Activity: Copy exactly the lines of the material below, starting with the first and including the line that holds "Go back with the < Back button".

*** Task input ***

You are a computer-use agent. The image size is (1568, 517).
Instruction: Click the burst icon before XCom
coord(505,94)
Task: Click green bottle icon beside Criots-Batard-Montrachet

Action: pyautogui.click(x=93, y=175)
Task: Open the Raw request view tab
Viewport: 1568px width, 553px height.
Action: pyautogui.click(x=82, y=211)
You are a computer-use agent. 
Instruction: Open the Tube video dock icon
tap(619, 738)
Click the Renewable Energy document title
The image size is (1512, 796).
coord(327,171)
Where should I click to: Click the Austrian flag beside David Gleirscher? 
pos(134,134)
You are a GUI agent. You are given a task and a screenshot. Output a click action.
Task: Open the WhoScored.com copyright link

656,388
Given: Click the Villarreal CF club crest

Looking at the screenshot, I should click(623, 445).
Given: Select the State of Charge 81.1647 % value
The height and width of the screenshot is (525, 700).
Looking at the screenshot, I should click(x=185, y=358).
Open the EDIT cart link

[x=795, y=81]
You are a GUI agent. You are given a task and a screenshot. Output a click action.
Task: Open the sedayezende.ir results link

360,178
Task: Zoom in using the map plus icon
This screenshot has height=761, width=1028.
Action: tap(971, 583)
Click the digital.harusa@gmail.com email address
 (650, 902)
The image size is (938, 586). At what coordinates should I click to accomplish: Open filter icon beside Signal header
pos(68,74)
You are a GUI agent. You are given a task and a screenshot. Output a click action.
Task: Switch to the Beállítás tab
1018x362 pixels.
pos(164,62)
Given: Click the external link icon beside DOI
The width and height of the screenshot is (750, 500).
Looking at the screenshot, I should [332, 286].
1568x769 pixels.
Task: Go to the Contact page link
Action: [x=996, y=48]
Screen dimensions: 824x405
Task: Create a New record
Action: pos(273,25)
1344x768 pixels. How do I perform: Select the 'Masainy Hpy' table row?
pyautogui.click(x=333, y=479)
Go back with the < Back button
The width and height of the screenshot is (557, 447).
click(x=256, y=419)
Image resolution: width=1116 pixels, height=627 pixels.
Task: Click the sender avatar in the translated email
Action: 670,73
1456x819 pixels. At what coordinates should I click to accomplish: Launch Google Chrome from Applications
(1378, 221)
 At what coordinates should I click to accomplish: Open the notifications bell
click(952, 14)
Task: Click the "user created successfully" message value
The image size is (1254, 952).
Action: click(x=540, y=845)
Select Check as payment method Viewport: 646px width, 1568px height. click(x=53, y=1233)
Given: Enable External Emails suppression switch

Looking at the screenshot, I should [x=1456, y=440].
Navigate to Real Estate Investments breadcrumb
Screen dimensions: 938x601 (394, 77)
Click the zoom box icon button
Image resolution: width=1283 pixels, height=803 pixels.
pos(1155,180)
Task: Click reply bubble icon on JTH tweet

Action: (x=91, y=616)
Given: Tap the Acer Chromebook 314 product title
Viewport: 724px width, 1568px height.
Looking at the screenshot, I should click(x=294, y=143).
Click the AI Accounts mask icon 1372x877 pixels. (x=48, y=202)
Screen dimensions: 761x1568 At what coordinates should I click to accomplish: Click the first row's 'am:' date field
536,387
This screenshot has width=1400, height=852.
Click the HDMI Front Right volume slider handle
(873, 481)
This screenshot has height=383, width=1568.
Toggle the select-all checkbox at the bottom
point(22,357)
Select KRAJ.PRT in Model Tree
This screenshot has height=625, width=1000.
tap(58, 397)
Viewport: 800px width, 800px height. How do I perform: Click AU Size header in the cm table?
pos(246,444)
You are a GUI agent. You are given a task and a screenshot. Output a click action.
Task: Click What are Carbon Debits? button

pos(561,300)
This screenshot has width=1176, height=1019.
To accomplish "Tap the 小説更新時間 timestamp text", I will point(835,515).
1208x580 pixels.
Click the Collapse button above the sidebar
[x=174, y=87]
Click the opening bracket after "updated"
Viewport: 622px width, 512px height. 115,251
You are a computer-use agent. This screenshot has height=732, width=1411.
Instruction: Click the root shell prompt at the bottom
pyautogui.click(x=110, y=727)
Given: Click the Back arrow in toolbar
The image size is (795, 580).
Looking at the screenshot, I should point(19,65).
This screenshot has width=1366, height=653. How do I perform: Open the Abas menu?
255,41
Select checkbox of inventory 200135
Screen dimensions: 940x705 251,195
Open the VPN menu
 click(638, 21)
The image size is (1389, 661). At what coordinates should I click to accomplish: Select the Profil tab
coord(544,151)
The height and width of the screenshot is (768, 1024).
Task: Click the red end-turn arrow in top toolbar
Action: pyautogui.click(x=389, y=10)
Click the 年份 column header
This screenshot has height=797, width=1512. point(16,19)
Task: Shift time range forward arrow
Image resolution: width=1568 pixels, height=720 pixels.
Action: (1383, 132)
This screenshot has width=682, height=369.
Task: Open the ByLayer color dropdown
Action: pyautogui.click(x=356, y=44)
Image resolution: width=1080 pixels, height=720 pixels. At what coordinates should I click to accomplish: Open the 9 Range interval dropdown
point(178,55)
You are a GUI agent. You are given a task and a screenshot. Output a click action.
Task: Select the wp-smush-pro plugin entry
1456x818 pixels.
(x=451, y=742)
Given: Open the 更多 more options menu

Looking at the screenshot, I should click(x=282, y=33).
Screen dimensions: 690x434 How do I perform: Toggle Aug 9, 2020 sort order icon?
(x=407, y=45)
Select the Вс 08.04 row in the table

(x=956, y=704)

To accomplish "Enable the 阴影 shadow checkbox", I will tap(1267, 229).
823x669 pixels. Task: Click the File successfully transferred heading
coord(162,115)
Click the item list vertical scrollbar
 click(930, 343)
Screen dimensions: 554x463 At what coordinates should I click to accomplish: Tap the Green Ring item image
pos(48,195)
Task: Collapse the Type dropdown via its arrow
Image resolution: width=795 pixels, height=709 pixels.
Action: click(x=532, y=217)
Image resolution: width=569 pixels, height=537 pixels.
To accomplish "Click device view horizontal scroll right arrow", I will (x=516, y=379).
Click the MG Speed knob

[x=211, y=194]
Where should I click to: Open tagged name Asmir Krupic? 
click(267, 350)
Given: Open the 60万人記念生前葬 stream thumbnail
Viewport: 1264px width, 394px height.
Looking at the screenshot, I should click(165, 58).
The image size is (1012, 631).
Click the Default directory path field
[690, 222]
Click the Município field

*** End of Task input ***

Finished exercise:
You are a computer-use agent. The image size is (1568, 517).
Instruction: Click the burst icon before XCom
coord(505,94)
Task: Click green bottle icon beside Criots-Batard-Montrachet

Action: pyautogui.click(x=93, y=175)
Task: Open the Raw request view tab
Viewport: 1568px width, 553px height.
Action: pyautogui.click(x=82, y=211)
You are a computer-use agent. 
Instruction: Open the Tube video dock icon
tap(619, 738)
Click the Renewable Energy document title
The image size is (1512, 796).
coord(327,171)
Where should I click to: Click the Austrian flag beside David Gleirscher? 
pos(134,134)
You are a GUI agent. You are given a task and a screenshot. Output a click action.
Task: Open the WhoScored.com copyright link

656,388
Given: Click the Villarreal CF club crest

Looking at the screenshot, I should click(623, 445).
Given: Select the State of Charge 81.1647 % value
The height and width of the screenshot is (525, 700).
Looking at the screenshot, I should click(x=185, y=358).
Open the EDIT cart link

[x=795, y=81]
You are a GUI agent. You are given a task and a screenshot. Output a click action.
Task: Open the sedayezende.ir results link

360,178
Task: Zoom in using the map plus icon
This screenshot has height=761, width=1028.
Action: tap(971, 583)
Click the digital.harusa@gmail.com email address
 (650, 902)
The image size is (938, 586). At what coordinates should I click to accomplish: Open filter icon beside Signal header
pos(68,74)
You are a GUI agent. You are given a task and a screenshot. Output a click action.
Task: Switch to the Beállítás tab
1018x362 pixels.
pos(164,62)
Given: Click the external link icon beside DOI
The width and height of the screenshot is (750, 500).
Looking at the screenshot, I should [332, 286].
1568x769 pixels.
Task: Go to the Contact page link
Action: [x=996, y=48]
Screen dimensions: 824x405
Task: Create a New record
Action: pos(273,25)
1344x768 pixels. How do I perform: Select the 'Masainy Hpy' table row?
pyautogui.click(x=333, y=479)
Go back with the < Back button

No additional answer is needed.